▶ _Records for the exercise_:
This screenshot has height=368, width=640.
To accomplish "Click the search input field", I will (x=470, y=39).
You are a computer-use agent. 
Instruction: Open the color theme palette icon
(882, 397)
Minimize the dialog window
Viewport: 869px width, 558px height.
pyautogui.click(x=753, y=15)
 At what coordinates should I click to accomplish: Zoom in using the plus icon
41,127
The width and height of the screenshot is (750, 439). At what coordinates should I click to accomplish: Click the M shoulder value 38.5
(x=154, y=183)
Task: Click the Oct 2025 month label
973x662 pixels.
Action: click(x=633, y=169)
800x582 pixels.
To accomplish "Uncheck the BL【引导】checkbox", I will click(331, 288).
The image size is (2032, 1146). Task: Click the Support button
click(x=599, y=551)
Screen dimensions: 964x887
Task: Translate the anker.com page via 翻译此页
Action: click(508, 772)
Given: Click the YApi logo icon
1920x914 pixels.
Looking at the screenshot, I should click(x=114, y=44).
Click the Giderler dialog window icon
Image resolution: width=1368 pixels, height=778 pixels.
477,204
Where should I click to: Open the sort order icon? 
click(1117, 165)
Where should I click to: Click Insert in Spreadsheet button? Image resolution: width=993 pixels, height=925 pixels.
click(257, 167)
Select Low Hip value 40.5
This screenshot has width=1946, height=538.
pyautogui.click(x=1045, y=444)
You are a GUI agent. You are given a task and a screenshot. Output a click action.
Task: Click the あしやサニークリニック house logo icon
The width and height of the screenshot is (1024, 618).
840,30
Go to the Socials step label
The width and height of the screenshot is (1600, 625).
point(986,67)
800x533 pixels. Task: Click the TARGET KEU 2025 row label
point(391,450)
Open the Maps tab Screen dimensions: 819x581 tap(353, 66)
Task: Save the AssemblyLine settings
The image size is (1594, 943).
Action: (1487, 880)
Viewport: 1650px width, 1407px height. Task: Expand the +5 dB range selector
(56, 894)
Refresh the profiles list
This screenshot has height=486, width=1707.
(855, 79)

▶ _Do this_:
Please extract the part of the records that opens with the line containing "Task: Save the AssemblyLine settings" and runs through the end of the records, copying those lines exactly.

▶ _Correct output_:
Task: Save the AssemblyLine settings
The image size is (1594, 943).
Action: (1487, 880)
Viewport: 1650px width, 1407px height. Task: Expand the +5 dB range selector
(56, 894)
Refresh the profiles list
This screenshot has height=486, width=1707.
(855, 79)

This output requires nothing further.